# GIVEN TASK:
Reproduce word for word the rows starting at the very beginning and ending at the line containing "coord(239,238)", including that line, and leave the pictures out.

━━━ DATA LISTING

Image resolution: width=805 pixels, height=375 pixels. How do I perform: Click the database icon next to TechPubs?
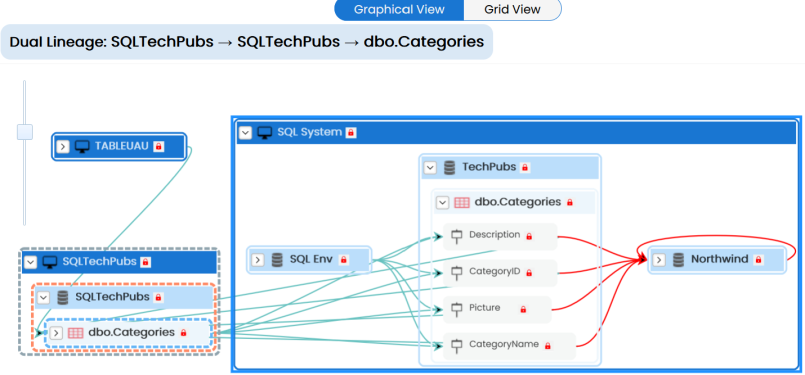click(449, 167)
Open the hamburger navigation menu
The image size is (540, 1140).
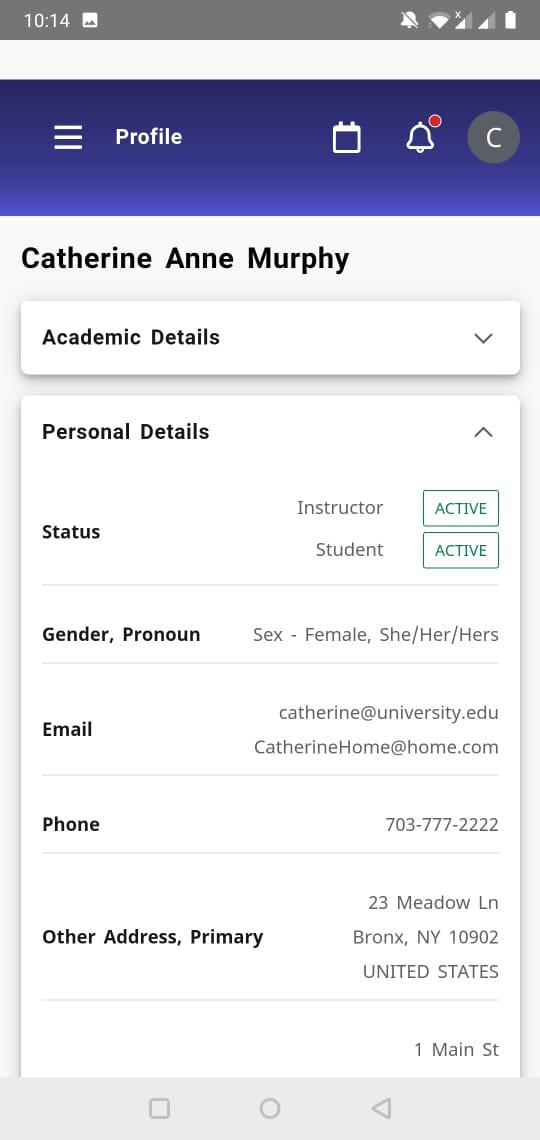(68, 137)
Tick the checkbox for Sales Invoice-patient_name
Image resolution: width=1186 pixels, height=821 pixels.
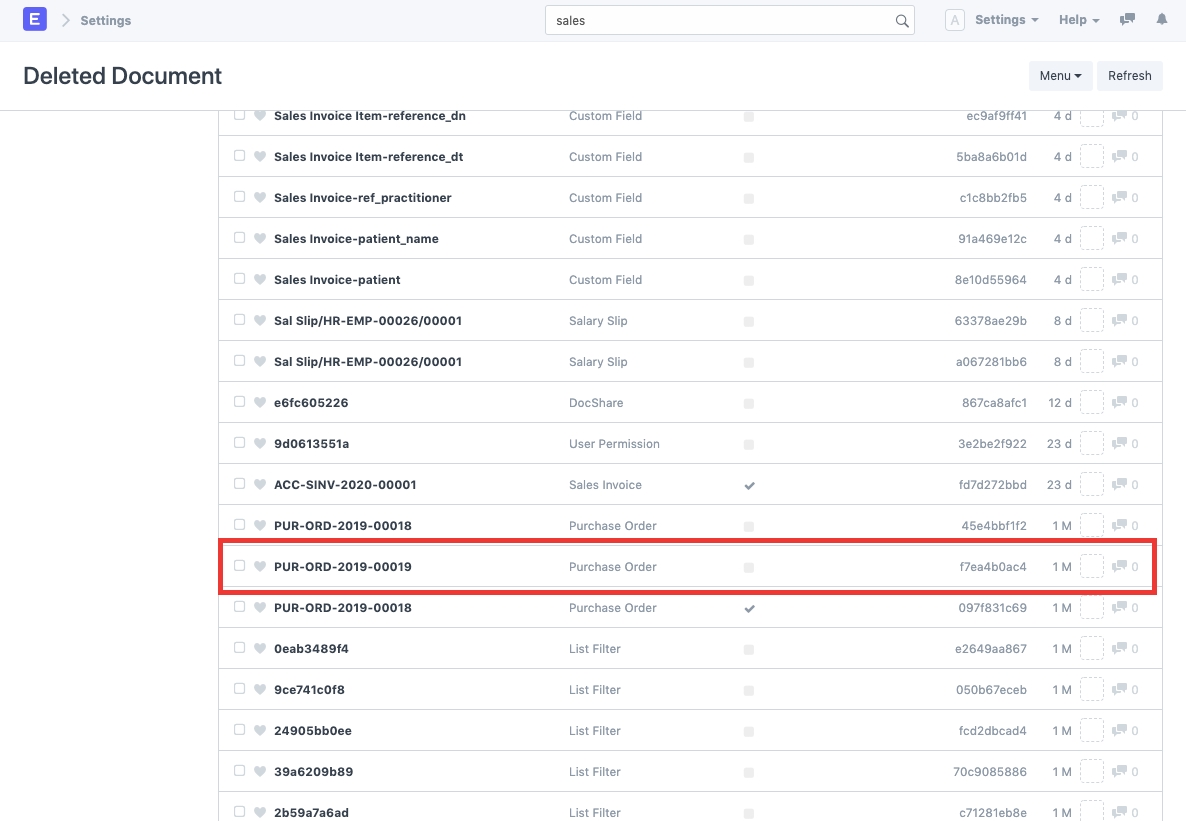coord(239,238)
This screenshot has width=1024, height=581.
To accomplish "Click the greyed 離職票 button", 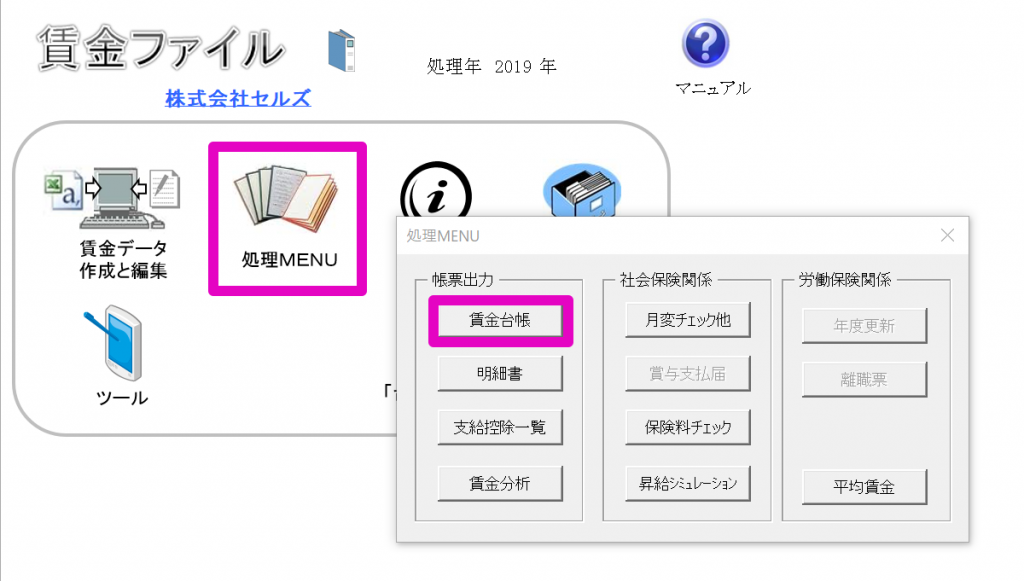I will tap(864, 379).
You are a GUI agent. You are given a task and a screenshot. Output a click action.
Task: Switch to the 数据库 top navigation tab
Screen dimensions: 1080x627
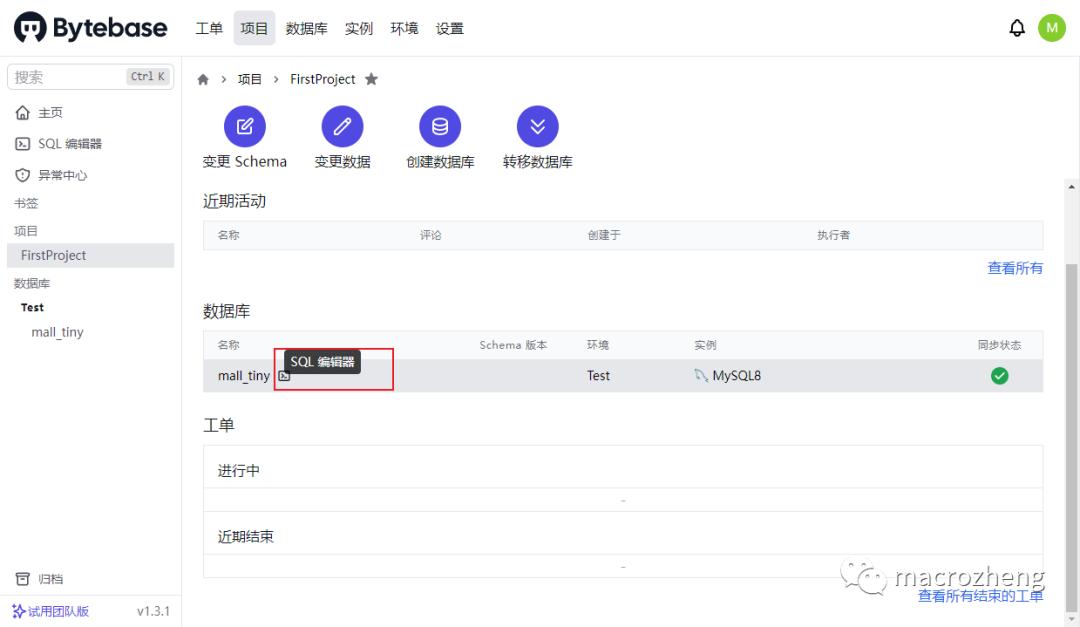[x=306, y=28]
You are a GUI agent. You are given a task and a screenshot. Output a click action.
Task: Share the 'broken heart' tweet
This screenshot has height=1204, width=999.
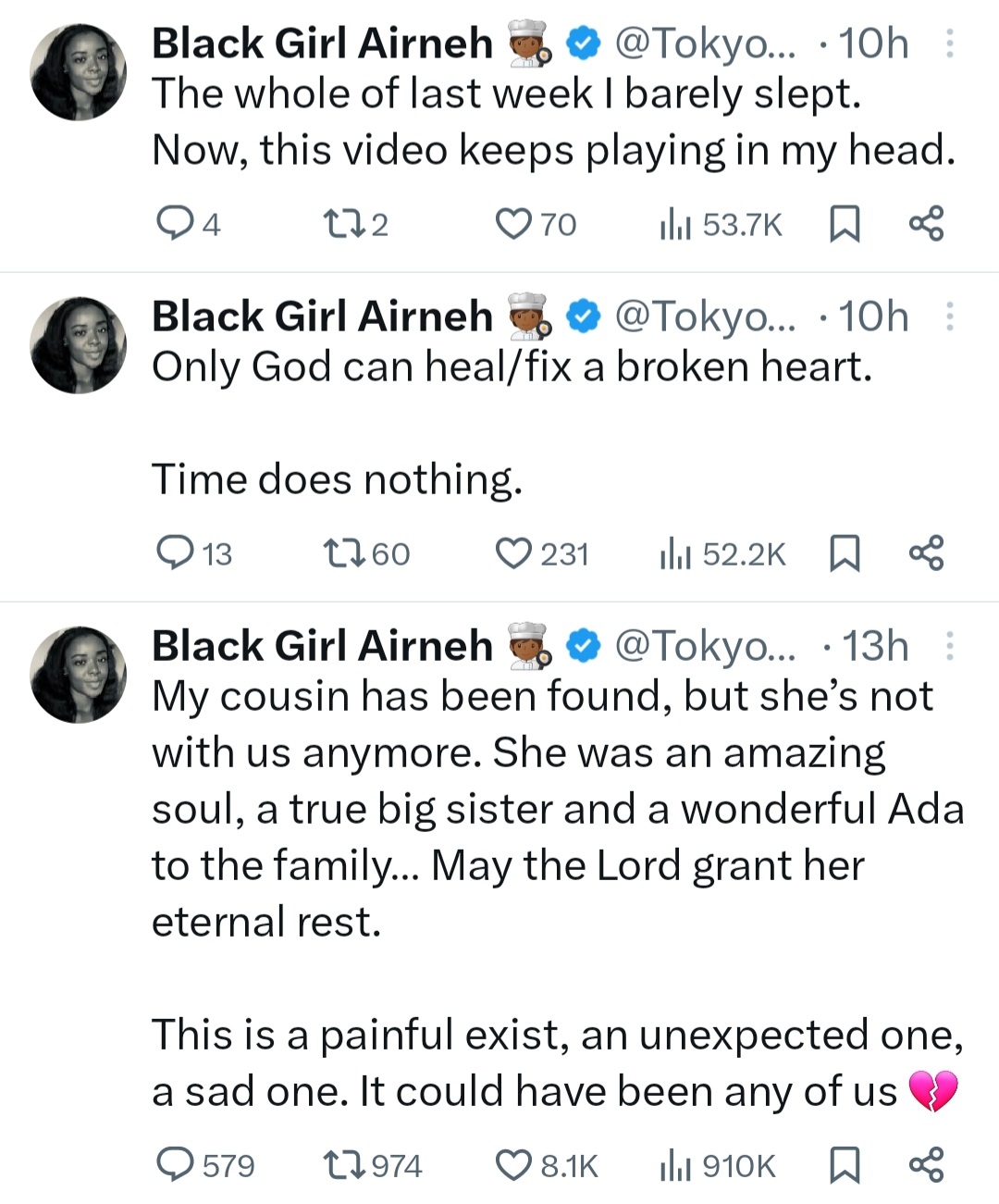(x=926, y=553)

━━━━━━

# TASK OUTPUT:
Image resolution: width=805 pixels, height=375 pixels. How do I perform: Click the database icon next to TechPubs?
click(449, 167)
Open the hamburger navigation menu
The image size is (540, 1140).
(68, 137)
Tick the checkbox for Sales Invoice-patient_name
Image resolution: width=1186 pixels, height=821 pixels.
coord(239,238)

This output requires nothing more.